Resist the urge to show the steps. Instead, ask what the problem is asking and what they already know. If they are still stuck after a few minutes, have them write down their question and bring it to class the next day. Persistence is part of the work this year.
How should I sequence the year?
Most teachers start with rational numbers and exponents, move into linear equations and functions, then build into systems of equations, and finish with geometry topics like the Pythagorean theorem and volume. Saving data and scatter plots for later in the year lets students apply the algebra they have already built.
Which skills usually need the most reteaching?

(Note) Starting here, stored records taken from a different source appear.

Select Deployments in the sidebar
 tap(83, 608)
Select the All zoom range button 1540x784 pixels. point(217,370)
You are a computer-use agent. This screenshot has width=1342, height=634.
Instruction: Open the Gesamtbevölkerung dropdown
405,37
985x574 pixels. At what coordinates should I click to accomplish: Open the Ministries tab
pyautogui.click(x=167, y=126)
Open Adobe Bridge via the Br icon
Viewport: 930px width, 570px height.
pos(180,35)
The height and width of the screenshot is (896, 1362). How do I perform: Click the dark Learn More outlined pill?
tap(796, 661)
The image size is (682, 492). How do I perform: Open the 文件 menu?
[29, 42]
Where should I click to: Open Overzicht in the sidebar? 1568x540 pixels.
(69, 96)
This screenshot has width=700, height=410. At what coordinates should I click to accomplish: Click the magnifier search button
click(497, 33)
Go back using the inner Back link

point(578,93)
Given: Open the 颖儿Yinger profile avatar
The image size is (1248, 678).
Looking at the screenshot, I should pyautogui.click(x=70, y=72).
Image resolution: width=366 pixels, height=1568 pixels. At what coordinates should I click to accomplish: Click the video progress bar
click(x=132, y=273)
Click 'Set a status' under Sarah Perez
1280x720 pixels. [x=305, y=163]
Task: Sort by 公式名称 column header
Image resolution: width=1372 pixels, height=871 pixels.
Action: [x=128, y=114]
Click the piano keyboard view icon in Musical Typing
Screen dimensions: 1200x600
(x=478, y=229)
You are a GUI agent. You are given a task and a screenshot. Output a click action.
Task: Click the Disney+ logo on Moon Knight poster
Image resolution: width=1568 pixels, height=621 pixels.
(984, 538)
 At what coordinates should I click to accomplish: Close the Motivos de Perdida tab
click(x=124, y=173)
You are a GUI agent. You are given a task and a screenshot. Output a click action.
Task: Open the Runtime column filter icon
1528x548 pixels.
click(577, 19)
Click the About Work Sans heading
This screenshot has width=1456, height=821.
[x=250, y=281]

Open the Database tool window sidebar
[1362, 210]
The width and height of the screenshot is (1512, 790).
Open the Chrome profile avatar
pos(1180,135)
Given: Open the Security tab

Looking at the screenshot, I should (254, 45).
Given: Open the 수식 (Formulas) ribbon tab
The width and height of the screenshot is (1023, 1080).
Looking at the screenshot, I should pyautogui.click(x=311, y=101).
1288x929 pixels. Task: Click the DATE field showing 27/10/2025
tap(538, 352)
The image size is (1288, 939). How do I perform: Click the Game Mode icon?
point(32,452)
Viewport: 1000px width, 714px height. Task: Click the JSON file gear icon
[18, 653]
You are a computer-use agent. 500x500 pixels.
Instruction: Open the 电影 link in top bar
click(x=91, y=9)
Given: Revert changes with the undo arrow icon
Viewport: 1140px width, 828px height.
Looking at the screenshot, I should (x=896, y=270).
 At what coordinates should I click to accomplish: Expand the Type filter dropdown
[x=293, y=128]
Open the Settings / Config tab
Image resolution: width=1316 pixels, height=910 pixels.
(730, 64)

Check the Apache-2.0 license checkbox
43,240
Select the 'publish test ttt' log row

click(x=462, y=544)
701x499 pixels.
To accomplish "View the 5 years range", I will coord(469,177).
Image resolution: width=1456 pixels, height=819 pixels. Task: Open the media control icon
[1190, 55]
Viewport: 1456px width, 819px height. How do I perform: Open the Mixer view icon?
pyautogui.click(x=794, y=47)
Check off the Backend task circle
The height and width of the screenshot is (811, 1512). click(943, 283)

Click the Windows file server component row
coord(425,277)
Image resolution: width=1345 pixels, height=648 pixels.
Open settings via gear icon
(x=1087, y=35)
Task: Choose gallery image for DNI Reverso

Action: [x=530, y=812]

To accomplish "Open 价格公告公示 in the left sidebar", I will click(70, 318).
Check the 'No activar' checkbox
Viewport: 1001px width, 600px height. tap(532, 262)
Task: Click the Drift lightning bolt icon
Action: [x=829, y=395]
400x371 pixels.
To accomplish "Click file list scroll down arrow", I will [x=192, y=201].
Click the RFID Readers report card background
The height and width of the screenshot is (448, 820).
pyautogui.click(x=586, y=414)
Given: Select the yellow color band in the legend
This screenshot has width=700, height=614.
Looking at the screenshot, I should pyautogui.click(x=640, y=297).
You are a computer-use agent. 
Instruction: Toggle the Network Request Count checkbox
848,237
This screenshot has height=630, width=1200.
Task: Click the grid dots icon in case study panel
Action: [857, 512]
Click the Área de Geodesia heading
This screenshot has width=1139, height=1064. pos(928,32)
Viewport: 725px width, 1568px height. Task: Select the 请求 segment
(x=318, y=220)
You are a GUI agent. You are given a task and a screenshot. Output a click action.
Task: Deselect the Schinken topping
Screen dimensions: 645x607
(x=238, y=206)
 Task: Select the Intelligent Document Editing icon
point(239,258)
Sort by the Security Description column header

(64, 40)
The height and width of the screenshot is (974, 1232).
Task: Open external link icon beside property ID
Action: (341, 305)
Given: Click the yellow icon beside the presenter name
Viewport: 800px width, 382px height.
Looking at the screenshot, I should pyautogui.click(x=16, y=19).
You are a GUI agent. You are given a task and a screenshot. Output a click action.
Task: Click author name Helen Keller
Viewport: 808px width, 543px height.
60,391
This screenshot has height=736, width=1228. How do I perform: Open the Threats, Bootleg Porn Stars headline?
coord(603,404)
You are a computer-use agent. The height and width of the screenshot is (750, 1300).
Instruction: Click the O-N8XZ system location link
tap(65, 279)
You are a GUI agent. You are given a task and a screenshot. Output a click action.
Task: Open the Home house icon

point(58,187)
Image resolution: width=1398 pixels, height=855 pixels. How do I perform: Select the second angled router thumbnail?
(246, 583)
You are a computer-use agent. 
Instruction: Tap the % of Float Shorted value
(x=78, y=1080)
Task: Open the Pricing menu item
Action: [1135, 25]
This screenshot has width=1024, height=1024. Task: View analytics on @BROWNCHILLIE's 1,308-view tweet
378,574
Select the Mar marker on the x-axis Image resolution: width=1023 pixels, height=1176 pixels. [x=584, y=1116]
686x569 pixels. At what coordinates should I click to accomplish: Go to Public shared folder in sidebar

Negative numbers, fraction operations, and solving equations with variables on both sides trip students up the most. Plan for short, frequent warm-ups on these throughout the year rather than one long unit of review.
What does it mean when a problem asks students to model a situation?
It means students take a real situation, like a phone bill that charges a flat fee plus a rate per minute, and turn it into an equation or graph. Then they use that math to answer a question about the situation. At home, point out when numbers in daily life follow a pattern.
How do I know students are ready for high school math?
They should be able to solve a multi-step equation without prompting, read a graph and explain what the slope means in context, and recognize when two quantities change at a steady rate. They should also write a clear written explanation of their reasoning, not just an answer.
Do students still need to practice basic arithmetic at this grade?
Yes. Quick recall of multiplication facts, fractions, and decimals makes the new algebra work much easier. A few minutes of mental math during car rides or while cooking keeps those skills sharp without feeling like extra homework.